Fight human trafficking

Sex trafficking is an unseen corrosive that spreads. Dark corners of an age-old industry obscured in cyberspace, elevating anonymity. Monitoring and enforcement become more of a hurdle, while demand and trafficking flourish.

Human trafficking, which includes harboring and transporting forced labor, is the world’s fastest growing criminal enterprise, and Snohomish County and Western Washington are not immune. The Washington Task Force against Trafficking of Persons reports that trafficking has been found in 18 Washington counties, with victims ranging from sex workers, to children, to “mail order” brides.

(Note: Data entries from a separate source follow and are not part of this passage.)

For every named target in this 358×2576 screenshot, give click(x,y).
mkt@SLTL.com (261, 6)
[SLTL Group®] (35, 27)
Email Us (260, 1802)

In Pierce County Superior Court last November, two men were charged with human trafficking and multiple counts of promoting the sexual exploitation of a minor. As The Herald’s Diana Hefley reported, the charges represented a unified prosecution in three counties, including Snohomish County. “It is rare for these young people to be working in the sex trade on their own,” Hefley writes. “The Internet has made it easier for these pimps to conduct business without being detected by police officers patrolling the streets. Customers go online to find prostitutes, and many of the encounters happen in motel rooms rented by the pimps.”

A lot of work has been done, including local efforts by the Sexual Exploitation and Intervention Network of Snohomish County to integrate services. In 2011, a 24-hour Snohomish County Human Trafficking Hotline was established that links the Everett Police Department, the sheriff’s office and the FBI with intervention centers to help victims. (The hotline number is 425-258-9037.) The county prosecutor and sheriff’s office also received a $500,000 grant from the U.S. Department of Justice to combat juvenile sex trafficking. The grant helps pay for a sheriff’s detective and a deputy prosecutor, Matt Baldock.

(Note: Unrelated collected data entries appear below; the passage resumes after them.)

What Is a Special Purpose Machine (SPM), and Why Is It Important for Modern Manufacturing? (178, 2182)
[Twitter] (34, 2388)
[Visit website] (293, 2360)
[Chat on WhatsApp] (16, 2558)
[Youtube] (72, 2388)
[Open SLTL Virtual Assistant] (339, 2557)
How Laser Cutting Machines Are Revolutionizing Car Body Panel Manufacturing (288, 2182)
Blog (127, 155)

Olympia lawmakers, in concert with activists and local prosecutors, are also working to daylight the crisis and enact legislation that will help victims, hold traffickers accountable, and ideally reduce demand. The hats-off leader is state Sen. Jeanne Kohl-Welles of Seattle. The bills include SB 5308, which creates a statewide coordinating committee to address the question of children who are commercially sexually exploited; SB 5488, which tackles the cyberspace side, adding $5,000 per offense for using an Internet ad to facilitate the commission of a sex-trafficking crime; SB 5563, to help teachers, administrators and educational staff recognize signs of commercial sexual abuse of children, and; SB 5669, to boost penalties for adults who attempt to recruit minors for sex trafficking (read: putting more heat on pimps.)

All of these bills merit the strong support of Snohomish County legislators. A comprehensive strategy — along with a willingness to discuss the challenge openly — will curtail the menace of human trafficking.